● **EXTRACTO DE PÁGINA**
★ ★ ★ ★ ★

Afasia de los charlatanes

Juan Vicente Yago

Salen de vez en cuando -ventanas aleatorias al pasado- en alguna información comparativa, en alguna noticia del recuerdo, amas de casa del 78, del 79 o del 84 -que las hubo felices como las hay ahora-, o padres de familia de los mismos años -que también los hubo felices y enamorados de sus esposas-, e incluso jóvenes -ejemplares auténticos, no esos zombis digitalizados que hormiguean hoy por las ciudades-; y llama la atención, además de lo felices y sosegados que aparecen todos -sin viajar en verano, sin ropa de marca, sin vestidor, sin cocina con isla y sin dos o tres coches en el garaje-, su solvencia léxica, lo bien que hablaban, la riqueza de vocabulario que tenían con independencia de su nivel académico. No les costaba nada explicar, en la pura improvisación del que responde al periodista en plena calle, sus opiniones, o contar una u otra peripecia concreta.

★ ★ ★ ★ ★

● **EXTRACTOS DE REGISTROS**
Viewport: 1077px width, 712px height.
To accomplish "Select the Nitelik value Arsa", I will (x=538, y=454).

★ ★ ★ ★ ★

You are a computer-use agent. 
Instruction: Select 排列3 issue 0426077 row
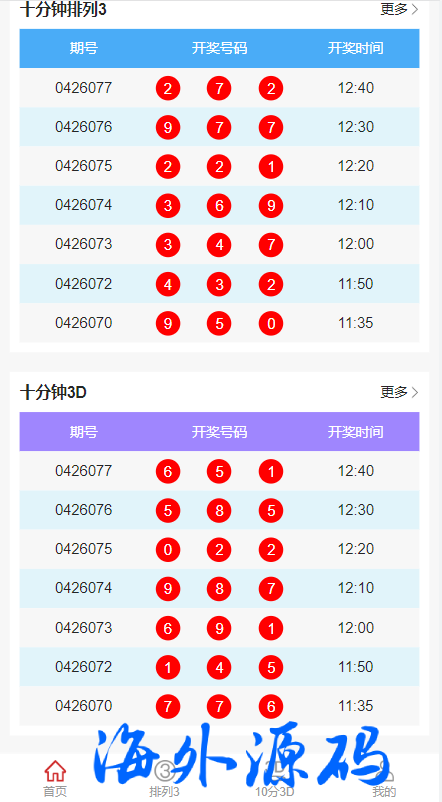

★ ★ ★ ★ ★

● **EJERCICIO**
En el texto sobre la afasia de los charlatanes, ¿qué no les costaba nada hacer a esas personas cuando respondían al periodista en plena calle?

● **RESULTADO DEL EJERCICIO**
Explicar sus opiniones o contar una u otra peripecia concreta.